How to safely remove a primary key?

Hello,

TL;DR

I am developing for an app for NC. Here we recently stumbled upon the problem that we need to remove a primary key from a table. Short question: How can we safely undo this in a migration?

Example

Lets say we have one migration that has something like

$table = $schema->getTable('...');
$table->setPrimaryKey(['id']);

In a later migration, the key must be removed as the table structure has changed. So I would consider something like

$table = $schema->getTable('...');
if($table->hasPrimaryKey()) {
  $table->dropPrimaryKey();
}

This seems to work with SQLite and MySQL/MariaDB as far I can tell. The problem is that with PostgreSQL this is not working. You get a message like

SQLSTATE[2BP01]: Dependent objects still exist: 7 ERROR:  cannot drop index oc_cookbook_names_pkey because constraint oc_cookbook_names_pkey on table oc_cookbook_names requires it
HINT:  You can drop constraint oc_cookbook_names_pkey on table oc_cookbook_names instead.

Question

I suspect changing of (unique) indices is done from time to time in other projects (be it the NC core or other apps). How can this be achieved safely without loss of generality?

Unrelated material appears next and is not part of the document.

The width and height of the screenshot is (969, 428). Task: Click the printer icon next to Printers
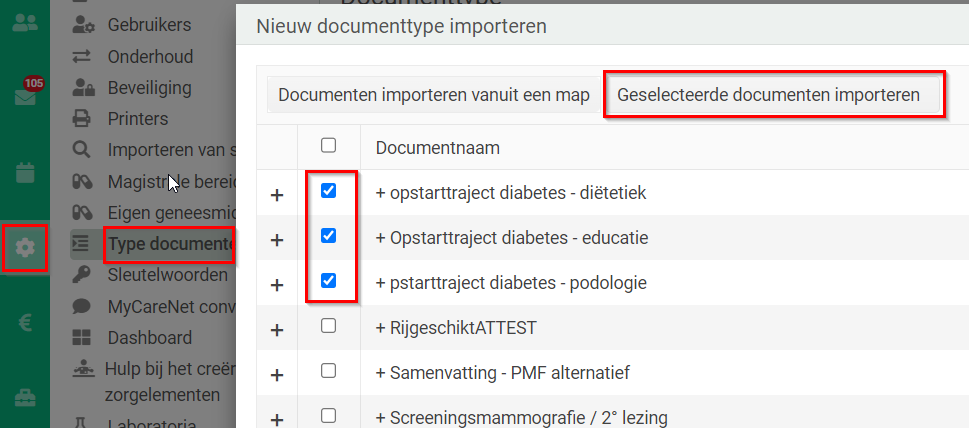coord(82,117)
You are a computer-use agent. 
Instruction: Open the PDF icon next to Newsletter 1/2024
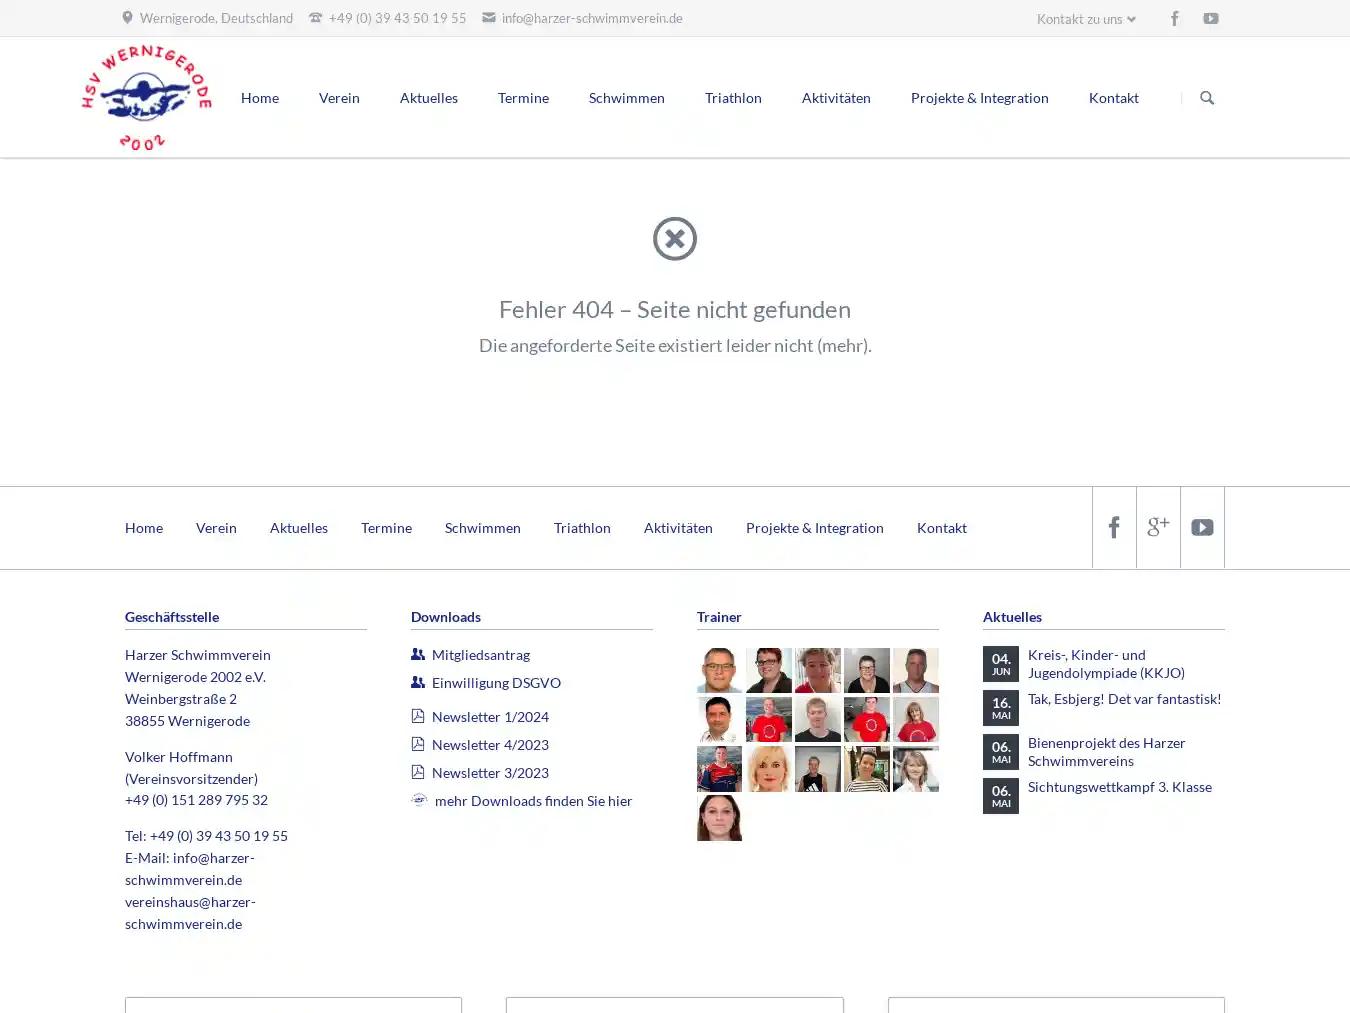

With the term without loss of generality, I am thinking towards the different database systems possible as well as different versions of doctrine/DBAL.

Solution I have considered

I suspect, I can do something with DBAL to

  1. Check if there is a constraint _pkey
  2. Remove the constraint if so
  3. Eventually drop the index.

However, I did not find a way to get hold on the constraints using DBAL. Any help here?